I’m a bit concerned as recently I have discovered red bumps on one of my toes, my EM flares have been the same as usual and I do go see a doctor on the 11th but wondered if anyone else has ever had this? They are not painful, and I have many other conditions as well I just have not found anything similar with googling.
When I first noticed them (Feb 1st)
Today (Feb 9th/10th)
Look like water blisters I would get. Can poke one with a needle and see if it is just water. I would get them when I worked outside for long periods of time, ignoring my flares (if that’s possible).
Hello Kats I have the same red bumps on my knees due to EM. I have another appointment with EM nurse soon and will be seeking advice. I will update on here.

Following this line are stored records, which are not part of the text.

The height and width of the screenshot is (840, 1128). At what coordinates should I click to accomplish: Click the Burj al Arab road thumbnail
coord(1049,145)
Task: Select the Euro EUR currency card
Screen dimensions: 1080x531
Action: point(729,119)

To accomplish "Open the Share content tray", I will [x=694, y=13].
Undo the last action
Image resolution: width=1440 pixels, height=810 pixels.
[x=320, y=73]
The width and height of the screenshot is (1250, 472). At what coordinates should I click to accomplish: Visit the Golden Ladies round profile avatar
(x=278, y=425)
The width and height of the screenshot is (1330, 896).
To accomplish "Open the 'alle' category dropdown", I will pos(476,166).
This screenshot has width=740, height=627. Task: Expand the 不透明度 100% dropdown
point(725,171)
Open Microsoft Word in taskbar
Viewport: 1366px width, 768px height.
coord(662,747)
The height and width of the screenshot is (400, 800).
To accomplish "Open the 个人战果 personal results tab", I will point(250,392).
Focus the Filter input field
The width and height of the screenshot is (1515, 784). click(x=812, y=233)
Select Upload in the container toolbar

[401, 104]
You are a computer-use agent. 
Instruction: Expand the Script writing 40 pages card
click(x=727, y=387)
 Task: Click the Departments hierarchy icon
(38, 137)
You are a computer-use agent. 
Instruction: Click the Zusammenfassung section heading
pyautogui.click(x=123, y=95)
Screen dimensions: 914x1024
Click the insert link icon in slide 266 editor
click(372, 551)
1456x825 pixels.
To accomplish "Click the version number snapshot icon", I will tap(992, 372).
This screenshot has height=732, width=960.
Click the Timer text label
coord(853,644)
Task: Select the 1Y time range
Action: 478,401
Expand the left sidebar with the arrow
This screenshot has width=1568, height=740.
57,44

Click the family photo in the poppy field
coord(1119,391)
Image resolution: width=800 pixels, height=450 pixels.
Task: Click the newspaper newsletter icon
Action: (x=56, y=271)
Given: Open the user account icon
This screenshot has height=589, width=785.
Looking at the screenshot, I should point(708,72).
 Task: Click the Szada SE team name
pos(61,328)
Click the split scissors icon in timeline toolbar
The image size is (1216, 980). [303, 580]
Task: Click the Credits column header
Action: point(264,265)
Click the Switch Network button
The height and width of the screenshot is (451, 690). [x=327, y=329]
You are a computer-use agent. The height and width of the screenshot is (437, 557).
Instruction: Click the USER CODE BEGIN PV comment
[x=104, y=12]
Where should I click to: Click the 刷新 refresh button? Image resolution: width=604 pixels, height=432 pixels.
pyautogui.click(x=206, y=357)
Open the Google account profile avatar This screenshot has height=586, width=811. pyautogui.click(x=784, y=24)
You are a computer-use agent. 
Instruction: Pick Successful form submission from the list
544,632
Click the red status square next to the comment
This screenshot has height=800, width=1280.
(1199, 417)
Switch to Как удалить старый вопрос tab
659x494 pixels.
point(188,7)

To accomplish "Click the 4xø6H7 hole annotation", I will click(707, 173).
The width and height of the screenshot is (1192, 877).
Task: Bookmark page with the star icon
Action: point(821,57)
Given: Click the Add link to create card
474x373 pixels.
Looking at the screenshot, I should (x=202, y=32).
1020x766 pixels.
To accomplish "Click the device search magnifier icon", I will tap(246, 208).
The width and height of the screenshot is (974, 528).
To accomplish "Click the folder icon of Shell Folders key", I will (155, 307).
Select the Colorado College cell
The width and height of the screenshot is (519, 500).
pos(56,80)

I have had the blister bumps with EM. I also was diagnosed with Lupus and Leukocytoclastic Vasculitis both of which were causing some of my skin conditions. I don’t have the bumps any more but still have flares with redness, purple discolorations and, if I let it go too long without a cooling (fan), swelling. I’ve been on Hydroxychloriquine a year now and it seems to have helped. I also have metastatic breast cancer and restless leg syndrome. Seems there’s usually something else going on when you notice the EM gets worse. I seem to have had EM all my life but became worse when I started chemo treatments. Same for RLS; got worse while on medications for cancer.
Reminds me of my chilblains. I have Raynaud’s and EM and chilblains were my first indicator of the raynauds. Don’t pop them whatever you do. Careful to avoid ulcers and if they do open then I’d get some medical advice for wound care. I’ve been advised to keep them bandaged since feet are so susceptible to dirt. And I’m always open toed bc of EM so maybe that’s you too.
May I ask, what type of doctor did you see that diagnosed for the Leukocytoclastic vasculitis?
I too have these bumps but on my hands and actually had a biopsy done last week. Just got the results back today which resulted in me coming here searching for answers, if any, that I could find through the forum. I have seen a rheumatologist and dermatologist with no luck about what the bumps are. They are painful especially in the morning time when my hands are swollen. The bumps only seem to occur during winter and clear liquid came out when I popped one a few years ago but was extremely painful.
Here are my results if anyone wants to take a look-
FINAL MICROSCOPIC DIAGNOSIS
A. Right distal palmar small finger, Shave Biopsy:
PAPULAR PERIVASCULAR AND INTERSTITIAL
LYMPHOHISTIOCYTIC DERMATITIS WITH DERMAL EDEMA.
Comment: The findings are not entirely specific, yet are those as
can be seen in some expressions of medication related reactions,
photo related dermatitis, perniosis and similar processes, and
perniosis remains favored. The histopathology for erythromelalgia
is nonspecific but usually demonstrates a sparser inflammatory
infiltrate than that seen in the current biopsy. Clinicopathologic
correlation is recommended. The sections show a superficial
perivascular cuffed lymphocytic infiltrate with dermal edema. This
case was reviewed at dermatopathology case conference with
members of our physician staff.
A dermatologist did a biopsy and it showed leukocytoclastic vasculitis and Lupus. I had a rash on my arms and chest from Lupus.